- _Raw records_
______

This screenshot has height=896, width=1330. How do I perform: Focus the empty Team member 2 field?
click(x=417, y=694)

______

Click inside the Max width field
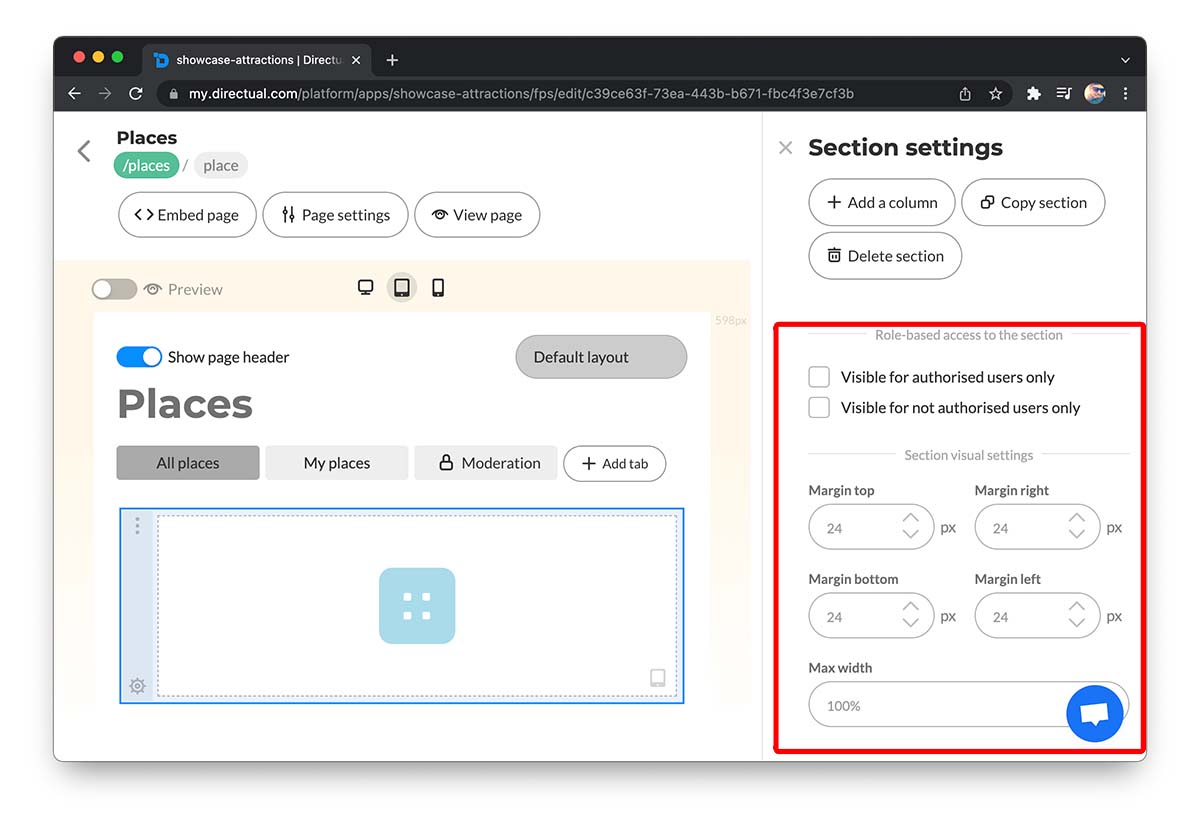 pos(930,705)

______

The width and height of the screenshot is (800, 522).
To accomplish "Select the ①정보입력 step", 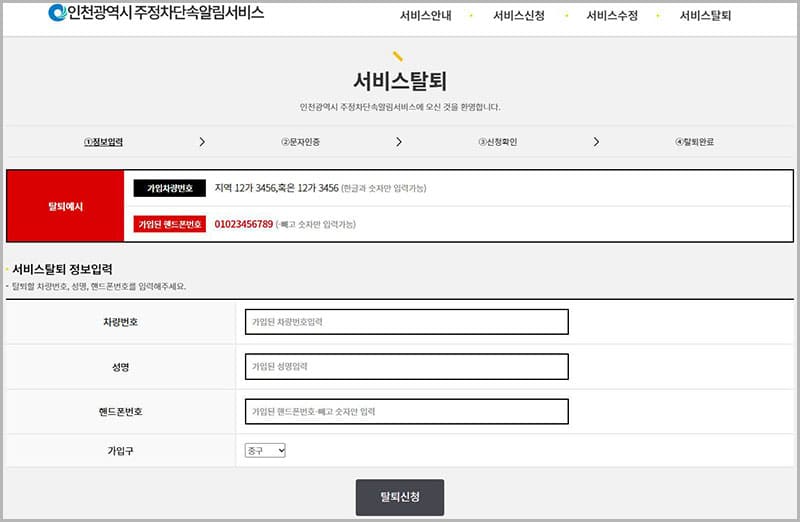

______

- _Task description_
Scale the lines from the line with "This screenshot has" to the line with "click(x=417, y=694)", and only those lines. Reproduce each of them with the requests included, multiplying every coordinate in the answers by 0.2 and rounding to whole numbers, with halves rounded up.

- _Expected output_
This screenshot has height=896, width=1330. How do I perform: Focus the empty Team member 2 field?
click(x=83, y=139)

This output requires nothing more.